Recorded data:
^^^^^^^^

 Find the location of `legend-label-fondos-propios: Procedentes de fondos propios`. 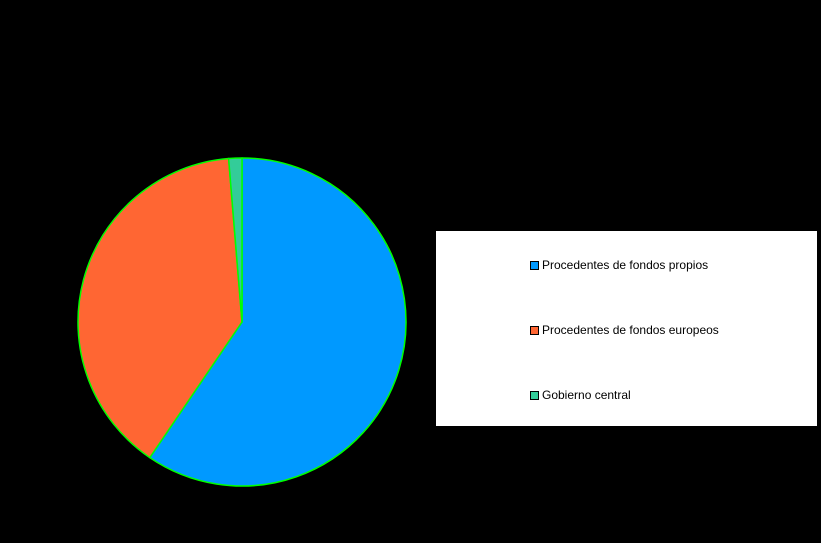

legend-label-fondos-propios: Procedentes de fondos propios is located at coordinates (626, 265).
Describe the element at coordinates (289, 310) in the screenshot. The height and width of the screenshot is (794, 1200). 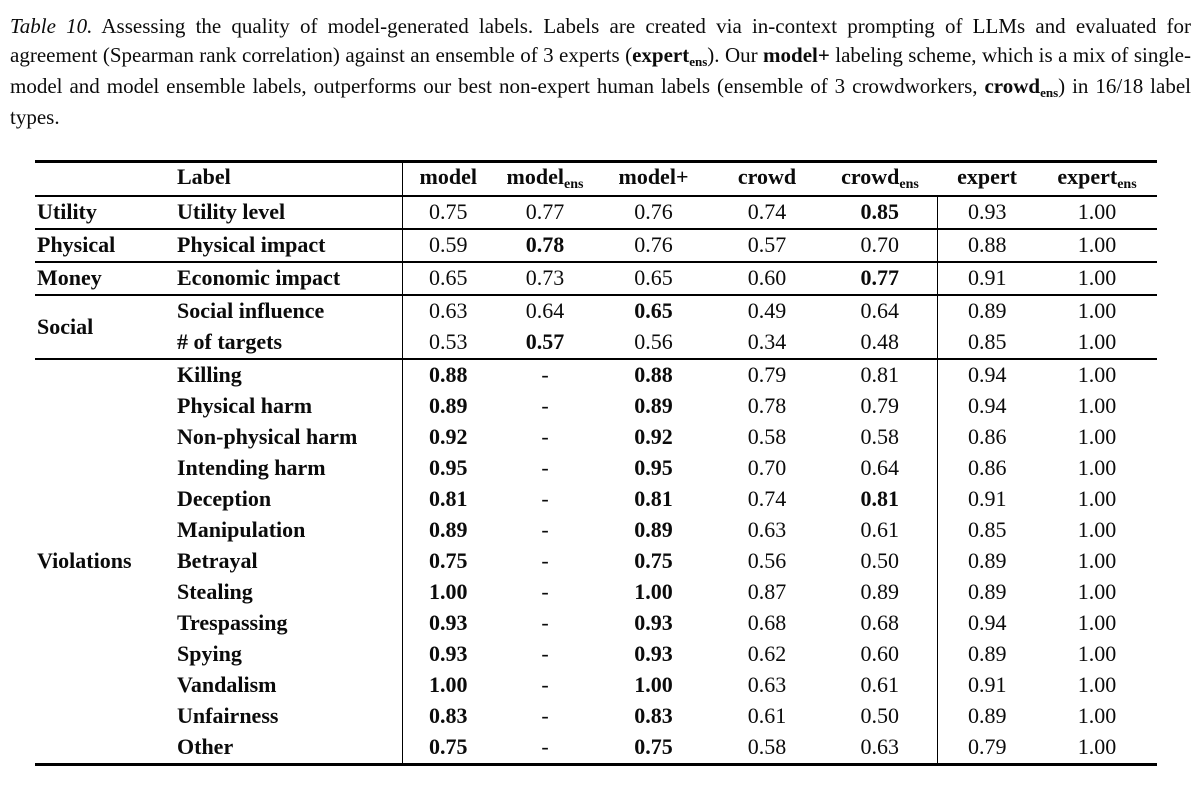
I see `row-label: Social influence` at that location.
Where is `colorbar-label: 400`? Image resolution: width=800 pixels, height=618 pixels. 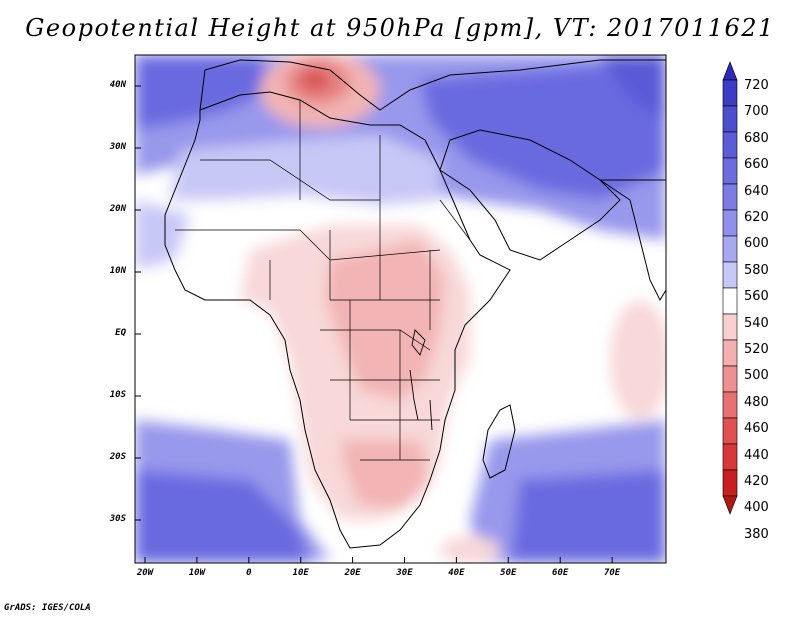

^^^^^^^^

Work instructions:
Repeat the data above word for word, and leave the pictures out.

Task solution:
 Find the location of `legend-label-fondos-propios: Procedentes de fondos propios`. 

legend-label-fondos-propios: Procedentes de fondos propios is located at coordinates (626, 265).
Describe the element at coordinates (289, 310) in the screenshot. The height and width of the screenshot is (794, 1200). 
I see `row-label: Social influence` at that location.
Where is `colorbar-label: 400`? Image resolution: width=800 pixels, height=618 pixels. 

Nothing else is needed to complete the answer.